Her chest pain improved and was discharged on day 6 on an oral anticoagulant. She was continued on oral anticoagulant and was doing well on regular follow-ups from the last 6 months.

Vitamin K-dependent glycoprotein, protein S, is a cofactor for activated protein C reducing thrombin generation by inactivating procoagulant factors Va and VIIIa, along with enhancing fibrinolysis and inhibiting prothrombin activation [1,2,3,4,5,6]. It is an inherited thrombophilia transmitted in an autosomal dominant manner due to PROS1 gene mutation on the third chromosome causing an increased risk of thromboembolism [7,8,9]. Inherited protein S deficiency has been subdivided into three types I—classic type causing reduced both level and function of protein S, II—reduced protein S function, and III—quantitative reduction in free protein S level along with its function [10]. Pregnancy, oral hormonal contraceptive use, disseminated intravascular coagulation, acute thrombosis, HIV infection, nephrotic syndrome, and liver disease along with PROS1 gene mutation causes reduced protein S level. Protein S deficiency incidence among patients with venous thromboembolism is 2–8%, whereas the 2013 MEGA study showed the frequency of 0.9% [11]. VTE (including DVT and pulmonary embolism), arterial thrombosis, neonatal purpura fulminans, and obstetrical complications are the myriad of presenting manifestations of protein S deficiency. 14.5 years was the median age for first thromboembolic event, and pulmonary embolism incidence was 17% [12]. Suspicion of protein S deficiency should be raised in patients with VTE in a strong family history of VTE or protein S deficiency, or first VTE event before 50 years, unusual site VTE such as portal mesenteric, cerebral vein, and recurrent VTE. Protein S deficiency diagnosis confirmation is very difficult among all hereditary thrombophilias with a preferred approach for screening and testing for true deficiency ID estimating the level of free protein S [13, 14]. The lower level of protein S is more predictive for an increased risk of VTE in asymptomatic patients or having first VTE in the absence of strong family history [15].

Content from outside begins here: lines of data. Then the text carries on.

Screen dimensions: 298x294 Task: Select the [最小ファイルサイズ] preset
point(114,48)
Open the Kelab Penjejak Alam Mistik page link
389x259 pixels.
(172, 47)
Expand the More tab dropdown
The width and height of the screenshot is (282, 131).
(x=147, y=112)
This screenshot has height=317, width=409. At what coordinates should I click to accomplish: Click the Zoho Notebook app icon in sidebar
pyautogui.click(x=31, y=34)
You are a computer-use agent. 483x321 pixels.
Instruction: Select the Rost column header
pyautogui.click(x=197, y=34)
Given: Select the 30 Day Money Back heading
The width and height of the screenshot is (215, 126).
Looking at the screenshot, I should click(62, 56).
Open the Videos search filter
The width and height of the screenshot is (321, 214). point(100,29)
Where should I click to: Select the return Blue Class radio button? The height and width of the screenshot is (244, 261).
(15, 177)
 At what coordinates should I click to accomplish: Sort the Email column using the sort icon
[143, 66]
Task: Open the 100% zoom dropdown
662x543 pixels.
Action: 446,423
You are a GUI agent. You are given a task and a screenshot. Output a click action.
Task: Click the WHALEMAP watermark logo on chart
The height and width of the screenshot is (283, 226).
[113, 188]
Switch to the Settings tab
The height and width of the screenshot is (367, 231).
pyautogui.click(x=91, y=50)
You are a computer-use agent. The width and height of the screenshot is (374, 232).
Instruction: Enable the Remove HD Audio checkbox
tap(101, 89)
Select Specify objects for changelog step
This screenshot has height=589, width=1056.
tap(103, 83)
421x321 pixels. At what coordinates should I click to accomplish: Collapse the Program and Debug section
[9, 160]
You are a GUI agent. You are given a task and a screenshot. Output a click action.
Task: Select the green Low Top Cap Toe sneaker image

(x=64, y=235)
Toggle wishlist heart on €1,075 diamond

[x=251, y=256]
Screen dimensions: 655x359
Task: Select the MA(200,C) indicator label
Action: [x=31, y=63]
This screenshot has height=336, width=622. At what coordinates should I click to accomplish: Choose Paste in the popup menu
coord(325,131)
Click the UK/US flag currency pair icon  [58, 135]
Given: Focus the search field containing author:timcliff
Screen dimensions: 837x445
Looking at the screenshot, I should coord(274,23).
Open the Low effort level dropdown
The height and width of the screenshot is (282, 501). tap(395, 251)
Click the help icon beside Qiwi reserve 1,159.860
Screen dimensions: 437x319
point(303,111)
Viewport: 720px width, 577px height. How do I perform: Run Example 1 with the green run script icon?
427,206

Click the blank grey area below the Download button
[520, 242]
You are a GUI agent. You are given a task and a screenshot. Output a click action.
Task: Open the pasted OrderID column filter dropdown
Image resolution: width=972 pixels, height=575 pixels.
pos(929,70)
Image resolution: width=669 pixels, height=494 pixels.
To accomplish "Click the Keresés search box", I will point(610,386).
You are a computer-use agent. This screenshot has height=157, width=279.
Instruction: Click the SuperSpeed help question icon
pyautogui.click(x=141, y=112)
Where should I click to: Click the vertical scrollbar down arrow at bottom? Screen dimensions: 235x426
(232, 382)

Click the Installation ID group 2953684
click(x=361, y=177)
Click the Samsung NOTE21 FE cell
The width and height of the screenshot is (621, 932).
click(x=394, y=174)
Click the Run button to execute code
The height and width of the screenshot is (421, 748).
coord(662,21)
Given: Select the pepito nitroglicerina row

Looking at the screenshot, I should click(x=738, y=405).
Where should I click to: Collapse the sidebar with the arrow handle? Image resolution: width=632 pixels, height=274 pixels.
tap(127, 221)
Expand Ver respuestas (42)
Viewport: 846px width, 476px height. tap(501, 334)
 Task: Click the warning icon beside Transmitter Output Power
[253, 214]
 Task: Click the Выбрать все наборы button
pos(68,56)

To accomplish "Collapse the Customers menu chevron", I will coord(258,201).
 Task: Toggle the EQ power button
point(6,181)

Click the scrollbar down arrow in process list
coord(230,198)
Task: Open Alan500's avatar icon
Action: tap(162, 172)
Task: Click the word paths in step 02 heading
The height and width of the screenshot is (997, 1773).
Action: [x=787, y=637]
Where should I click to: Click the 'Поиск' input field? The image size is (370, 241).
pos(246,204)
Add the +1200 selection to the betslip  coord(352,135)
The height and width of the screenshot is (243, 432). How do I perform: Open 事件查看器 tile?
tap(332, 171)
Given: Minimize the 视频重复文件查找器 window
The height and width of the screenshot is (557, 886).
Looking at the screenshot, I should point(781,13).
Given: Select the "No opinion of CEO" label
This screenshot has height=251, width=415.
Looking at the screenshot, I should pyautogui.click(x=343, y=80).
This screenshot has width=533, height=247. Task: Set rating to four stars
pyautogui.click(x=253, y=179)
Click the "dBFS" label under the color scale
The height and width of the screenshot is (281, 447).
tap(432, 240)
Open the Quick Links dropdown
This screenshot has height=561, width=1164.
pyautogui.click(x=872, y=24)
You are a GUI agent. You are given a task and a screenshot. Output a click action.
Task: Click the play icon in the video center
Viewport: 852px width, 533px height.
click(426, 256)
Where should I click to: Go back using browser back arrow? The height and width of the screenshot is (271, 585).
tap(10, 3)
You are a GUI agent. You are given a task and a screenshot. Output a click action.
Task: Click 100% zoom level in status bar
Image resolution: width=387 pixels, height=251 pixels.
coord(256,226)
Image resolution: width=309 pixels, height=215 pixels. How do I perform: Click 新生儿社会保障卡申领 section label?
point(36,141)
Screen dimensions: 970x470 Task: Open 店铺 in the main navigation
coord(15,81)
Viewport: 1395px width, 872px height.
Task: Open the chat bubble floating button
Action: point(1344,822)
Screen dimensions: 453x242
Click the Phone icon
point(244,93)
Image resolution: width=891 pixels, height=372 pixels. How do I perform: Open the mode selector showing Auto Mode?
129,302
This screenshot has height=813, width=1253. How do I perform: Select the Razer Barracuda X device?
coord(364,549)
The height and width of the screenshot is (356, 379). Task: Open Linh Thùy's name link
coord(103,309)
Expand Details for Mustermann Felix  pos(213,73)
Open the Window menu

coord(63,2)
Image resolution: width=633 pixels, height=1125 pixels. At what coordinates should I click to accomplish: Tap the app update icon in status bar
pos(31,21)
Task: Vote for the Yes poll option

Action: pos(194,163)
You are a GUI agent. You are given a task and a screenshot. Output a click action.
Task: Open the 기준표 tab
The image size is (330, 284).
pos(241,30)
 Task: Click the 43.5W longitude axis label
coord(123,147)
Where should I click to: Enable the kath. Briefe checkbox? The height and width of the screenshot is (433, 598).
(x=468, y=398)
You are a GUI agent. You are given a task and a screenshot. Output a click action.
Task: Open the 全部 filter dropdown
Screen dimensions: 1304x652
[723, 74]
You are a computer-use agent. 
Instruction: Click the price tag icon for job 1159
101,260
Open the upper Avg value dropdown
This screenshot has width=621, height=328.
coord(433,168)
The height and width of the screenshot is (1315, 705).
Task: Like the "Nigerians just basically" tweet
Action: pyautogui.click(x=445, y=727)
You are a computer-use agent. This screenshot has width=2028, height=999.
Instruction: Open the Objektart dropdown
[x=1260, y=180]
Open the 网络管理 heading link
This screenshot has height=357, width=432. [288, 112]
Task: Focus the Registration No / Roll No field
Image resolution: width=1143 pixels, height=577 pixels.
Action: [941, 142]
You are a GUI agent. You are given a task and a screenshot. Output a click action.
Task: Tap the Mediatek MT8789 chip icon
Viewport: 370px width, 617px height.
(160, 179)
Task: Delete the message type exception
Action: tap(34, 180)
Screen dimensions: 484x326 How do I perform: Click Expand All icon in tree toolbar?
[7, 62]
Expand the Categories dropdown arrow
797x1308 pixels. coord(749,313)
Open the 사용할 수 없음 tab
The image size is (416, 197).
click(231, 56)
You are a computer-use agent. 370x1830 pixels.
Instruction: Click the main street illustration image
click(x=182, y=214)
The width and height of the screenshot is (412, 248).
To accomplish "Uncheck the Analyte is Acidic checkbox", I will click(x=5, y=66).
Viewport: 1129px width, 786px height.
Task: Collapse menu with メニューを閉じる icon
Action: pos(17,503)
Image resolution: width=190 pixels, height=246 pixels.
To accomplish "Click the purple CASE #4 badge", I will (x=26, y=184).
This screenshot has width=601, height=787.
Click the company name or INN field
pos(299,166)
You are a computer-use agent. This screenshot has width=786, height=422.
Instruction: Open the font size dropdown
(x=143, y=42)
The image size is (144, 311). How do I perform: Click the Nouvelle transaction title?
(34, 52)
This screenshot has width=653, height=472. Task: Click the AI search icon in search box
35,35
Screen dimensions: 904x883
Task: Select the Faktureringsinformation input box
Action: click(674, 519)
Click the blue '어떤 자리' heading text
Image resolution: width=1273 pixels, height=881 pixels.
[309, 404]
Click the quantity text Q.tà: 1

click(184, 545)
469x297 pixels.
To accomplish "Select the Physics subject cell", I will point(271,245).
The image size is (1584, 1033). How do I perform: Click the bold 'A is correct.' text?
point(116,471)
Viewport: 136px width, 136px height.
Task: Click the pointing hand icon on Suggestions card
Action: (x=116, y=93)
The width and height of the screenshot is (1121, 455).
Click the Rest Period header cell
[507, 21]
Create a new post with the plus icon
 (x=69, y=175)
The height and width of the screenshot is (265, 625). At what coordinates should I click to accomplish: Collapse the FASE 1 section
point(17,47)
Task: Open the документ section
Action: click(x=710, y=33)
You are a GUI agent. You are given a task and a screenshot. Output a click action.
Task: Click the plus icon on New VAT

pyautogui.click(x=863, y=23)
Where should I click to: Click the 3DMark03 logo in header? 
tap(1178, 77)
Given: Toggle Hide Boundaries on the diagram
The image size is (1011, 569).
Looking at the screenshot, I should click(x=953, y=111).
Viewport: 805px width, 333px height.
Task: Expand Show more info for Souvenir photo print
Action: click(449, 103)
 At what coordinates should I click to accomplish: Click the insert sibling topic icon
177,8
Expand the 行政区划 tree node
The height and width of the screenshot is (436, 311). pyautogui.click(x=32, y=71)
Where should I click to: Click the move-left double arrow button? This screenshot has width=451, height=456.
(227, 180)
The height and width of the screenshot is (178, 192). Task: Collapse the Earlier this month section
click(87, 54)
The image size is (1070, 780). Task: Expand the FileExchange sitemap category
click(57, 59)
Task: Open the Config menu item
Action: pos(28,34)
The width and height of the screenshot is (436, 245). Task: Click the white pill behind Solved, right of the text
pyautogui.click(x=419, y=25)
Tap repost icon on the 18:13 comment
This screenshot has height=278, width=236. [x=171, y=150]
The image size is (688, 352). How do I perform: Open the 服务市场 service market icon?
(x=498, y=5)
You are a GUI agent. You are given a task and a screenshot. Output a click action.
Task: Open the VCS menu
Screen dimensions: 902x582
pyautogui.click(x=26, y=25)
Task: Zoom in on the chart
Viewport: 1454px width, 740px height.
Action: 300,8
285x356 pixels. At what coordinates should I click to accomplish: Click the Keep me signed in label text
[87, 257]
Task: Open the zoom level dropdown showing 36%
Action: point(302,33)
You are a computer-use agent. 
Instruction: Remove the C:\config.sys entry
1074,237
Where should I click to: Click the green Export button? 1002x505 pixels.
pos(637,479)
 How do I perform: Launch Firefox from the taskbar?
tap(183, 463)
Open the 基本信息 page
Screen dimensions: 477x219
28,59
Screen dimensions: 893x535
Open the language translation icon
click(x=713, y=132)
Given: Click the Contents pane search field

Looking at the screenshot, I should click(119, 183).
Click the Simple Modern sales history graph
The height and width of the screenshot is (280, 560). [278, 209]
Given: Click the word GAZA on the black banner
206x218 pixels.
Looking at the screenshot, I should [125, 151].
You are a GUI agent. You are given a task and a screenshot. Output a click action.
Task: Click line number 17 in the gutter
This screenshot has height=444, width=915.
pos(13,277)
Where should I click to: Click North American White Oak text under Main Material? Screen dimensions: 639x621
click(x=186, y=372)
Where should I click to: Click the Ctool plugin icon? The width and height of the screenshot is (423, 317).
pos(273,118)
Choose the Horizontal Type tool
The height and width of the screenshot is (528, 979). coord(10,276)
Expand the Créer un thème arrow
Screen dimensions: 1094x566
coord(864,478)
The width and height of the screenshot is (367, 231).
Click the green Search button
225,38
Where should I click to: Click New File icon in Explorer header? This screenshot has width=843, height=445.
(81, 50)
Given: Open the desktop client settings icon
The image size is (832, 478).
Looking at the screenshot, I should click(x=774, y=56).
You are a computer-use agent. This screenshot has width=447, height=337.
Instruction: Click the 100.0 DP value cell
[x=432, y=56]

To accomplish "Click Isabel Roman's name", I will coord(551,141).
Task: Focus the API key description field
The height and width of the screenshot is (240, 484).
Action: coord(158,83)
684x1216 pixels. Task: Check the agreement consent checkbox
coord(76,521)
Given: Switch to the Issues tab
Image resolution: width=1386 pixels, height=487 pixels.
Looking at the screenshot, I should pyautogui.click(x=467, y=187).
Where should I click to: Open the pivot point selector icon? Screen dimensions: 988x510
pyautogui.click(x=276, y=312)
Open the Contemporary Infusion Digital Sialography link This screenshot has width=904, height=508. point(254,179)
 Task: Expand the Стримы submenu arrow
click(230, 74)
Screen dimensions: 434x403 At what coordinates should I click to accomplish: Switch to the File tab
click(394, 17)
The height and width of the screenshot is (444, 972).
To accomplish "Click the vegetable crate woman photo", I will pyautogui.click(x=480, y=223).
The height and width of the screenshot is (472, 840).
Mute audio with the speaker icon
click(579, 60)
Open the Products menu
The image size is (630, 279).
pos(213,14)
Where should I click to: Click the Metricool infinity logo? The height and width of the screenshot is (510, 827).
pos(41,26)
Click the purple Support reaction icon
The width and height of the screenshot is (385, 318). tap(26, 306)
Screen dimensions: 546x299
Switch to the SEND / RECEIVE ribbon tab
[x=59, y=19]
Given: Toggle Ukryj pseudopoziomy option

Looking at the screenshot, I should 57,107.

Inherited thrombophilias (factor V Leiden mutation, protein C deficiency, antithrombin deficiency, prothrombin G20210A mutation) along with acquired risk factors like immobility, surgery, trauma, cancer, antiphospholipid syndrome, paroxysmal nocturnal hemoglobinuria, disseminated intravascular coagulation, oral contraceptive use, and hormonal changes in pregnancy are the differential diagnosis of VTE which should be evaluated and ruled out. The management of acute VTE includes anticoagulation for at least 3 to 6 months. Anticoagulation continuation depends on whether thrombosis is provoked or unprovoked along with other factors including recurrent thrombosis, life-threatening thrombosis, and unusual site thrombosis. The higher dose of DOAC is used if chosen for a long-term prevention of recurrent VTE, as protein S deficiency is more thrombophilic among the hereditary thrombophilias.

Not applicable.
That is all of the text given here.